▶ What you have to do
Exercise in exact copying: restate word for word only the lines below from the one containing "Task: Click the Rolnloeamendohan app title" through the one containing "Click green shield", omitting any pictures.

▶ Supplied records
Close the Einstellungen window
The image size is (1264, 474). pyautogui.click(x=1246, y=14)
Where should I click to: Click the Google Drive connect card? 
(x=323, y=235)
==
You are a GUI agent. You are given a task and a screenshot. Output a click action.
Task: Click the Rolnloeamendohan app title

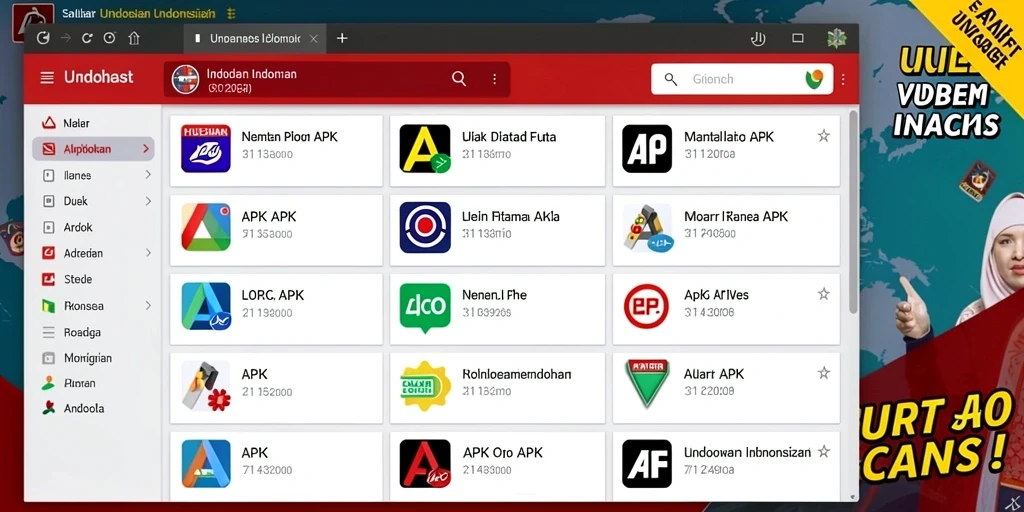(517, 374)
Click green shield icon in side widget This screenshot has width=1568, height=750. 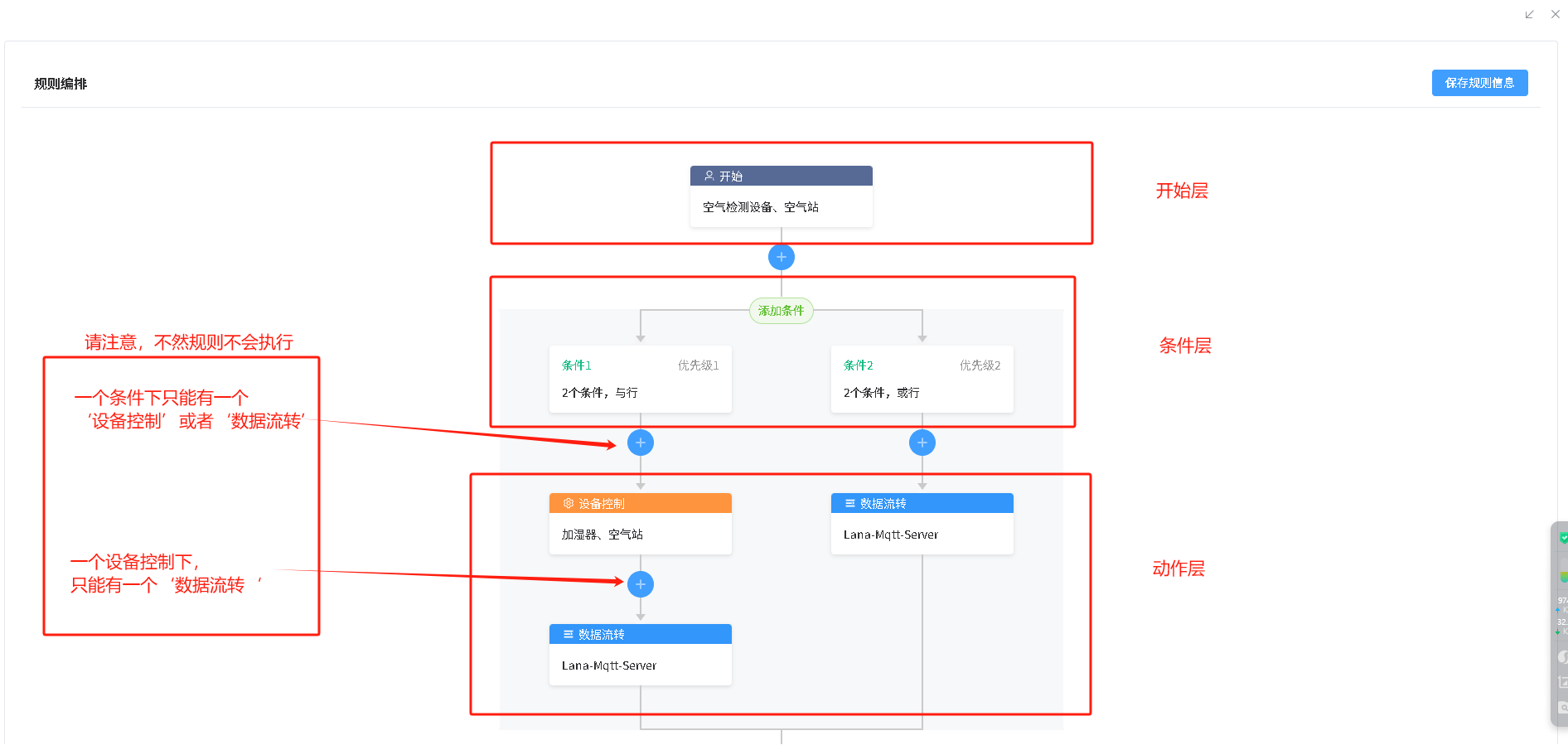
---
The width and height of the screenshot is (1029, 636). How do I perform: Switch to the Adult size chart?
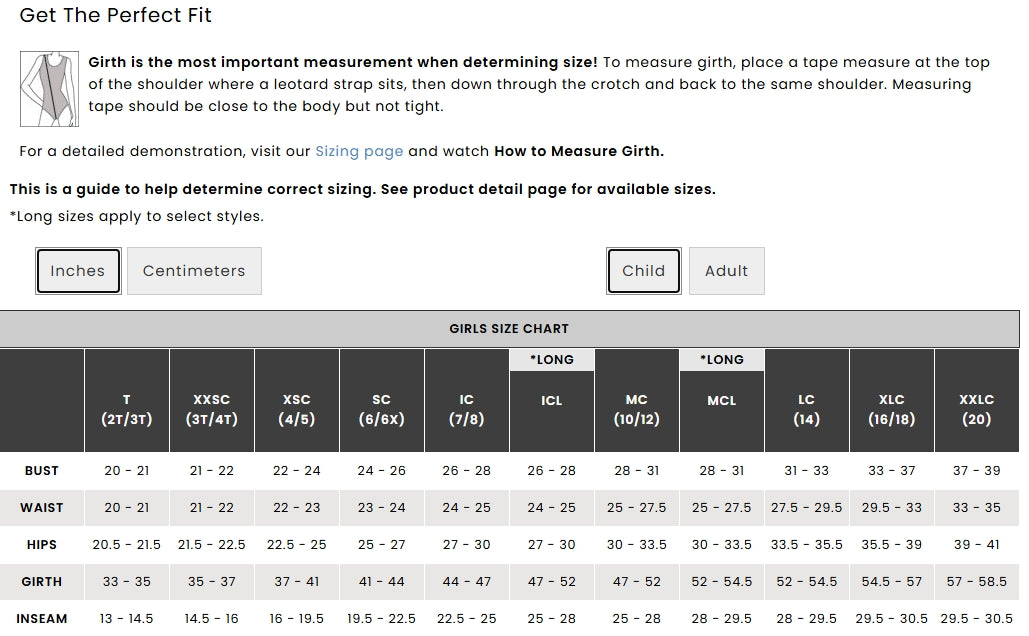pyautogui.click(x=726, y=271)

▶ Exercise solution
Task: Click the Rolnloeamendohan app title

(517, 374)
Click green shield icon in side widget This screenshot has width=1568, height=750. 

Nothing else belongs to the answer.